En conséquence, les deux années mouvementées du règne de Julien pourraient être caractérisées comme une tentative de construction d’un empire platonicien universel. En tant que véritable platonicien, il a essayé d’embrasser et de réformer tous les domaines, y compris le domaine religieux. Rappelons que Julien a mené une politique religieuse tout à fait originale. Contrairement aux autres païens, il a promulgué un édit sur la tolérance religieuse. Dans une certaine mesure, cet édit s’apparentait à une reconnaissance d’une sorte de multipolarité, où chaque partie de l’Empire avait le droit à sa propre foi. Il s’agit bien sûr d’une interprétation moderne, je dirais même « utopique », qui m’est chère. Les historiens, sans aucun doute, interprètent Julien comme un païen plutôt strict, mais cependant, le paganisme lui-même a subi d’importantes réformes sous son règne. Il ne s’agissait pas simplement d’une tentative de retour au passé, mais d’une aspiration à saisir l’éternité elle-même dans le devenir, à la rafraîchir et à la renouveler.

La question de la foi était très importante pour Julien. Dans son ouvrage The Roman Empire, Faddey Zelinsky note que Julien a investi beaucoup d’efforts pour réformer la religion hellénistique, car, à cette époque, selon les mots de Zelinsky : « la vue du temple le plus important du monde antique, le temple d’Apollon à Delphes, provoquait le découragement. Et Julien, désireux d’entendre la voix des oracles de Delphes, y envoya ses théurges. La dernière Pythie se montra digne de ses prédécesseurs. La triste réponse fut : ‟Transmettez ce message au seigneur : il ne reste que des ruines du temple, Phébus n’est plus le maître de ce sanctuaire et a perdu la couronne de laurier des prophètes, la source de l’inspiration s’est tarie et les flots castaliens ont cessé de couler.” »[5].

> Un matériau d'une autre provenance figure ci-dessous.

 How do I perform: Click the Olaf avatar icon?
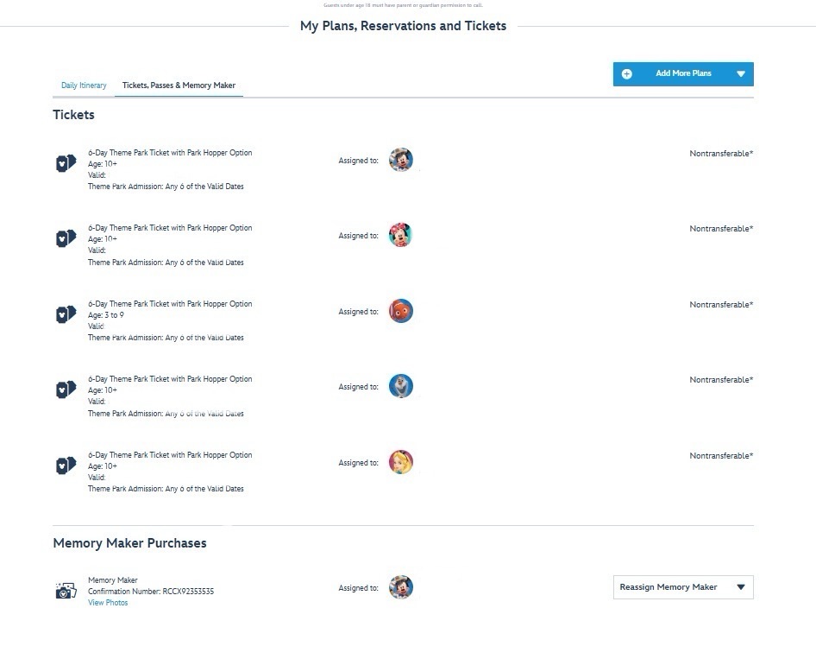400,386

Julien vivait à l’époque de la dégénérescence du paganisme, mais il a néanmoins tenté de lui redonner une forme plus authentique. Certes, il n’était pas chrétien, mais il était en même temps tolérant sur le plan religieux, ce qui est très important et correspond en principe à la vision platonicienne.

Julien était sans aucun doute un personnage profondément tragique. Il se trouvait à l’aube d’un tournant historique. Malheureusement, il n’a pas laissé beaucoup d’œuvres derrière lui, car il était constamment entraîné dans la politique, contraint de mener des guerres, de participer à des campagnes, etc. Il n’en reste pas moins un personnage très important. Bien que son règne fût de courte durée, ces deux années furent un témoignage visible du fait que la philosophie platonicienne peut se manifester dans l’Empire. Bien que cette expérience ait été tragique, il est néanmoins important qu’elle ait eu lieu.

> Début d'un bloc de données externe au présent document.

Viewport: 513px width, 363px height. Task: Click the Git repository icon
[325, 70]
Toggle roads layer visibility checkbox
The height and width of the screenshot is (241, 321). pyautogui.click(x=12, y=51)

Merci ! J’espère que ce bref aperçu de l’Empereur Julien aura intéressé quelqu’un et pourra s’avérer utile dans notre quête platonicienne commune.

Daria Douguine.

[1] Le présent texte est basé sur une conférence donnée lors de la septième session du séminaire en ligne sur Platon organisé par Alexandre Dougine et Paideuma TV, « Platonisme et Empire », le 4 juin 2020.

[2] A. Ehrhardt, « The Political Philosophy of Neo-Platonism » in Studi in onore di Vincenzo Arangio-Ruiz nel XLV anno del suo insegnamento, vol. 1, éd. M. Lauria, Naples, 1953, p. 457-82.

[3] Dominic J. O’Meara, Platonopolis : Platonic Political Philosophy in Late Antiquity, Oxford, Clarendon Press, 2003.

[4] V. Duruy, « Annuaire de l’Association pour l’encouragement des études grecques en France » dans Revue des Études Grecques n°17, Paris, Revue des Études Grecques, 1883, p. 177.

[5] F.F. Zelinskii, Rimskaia Imperiia, Saint-Pétersbourg, Aleteia, 2020, p. 425.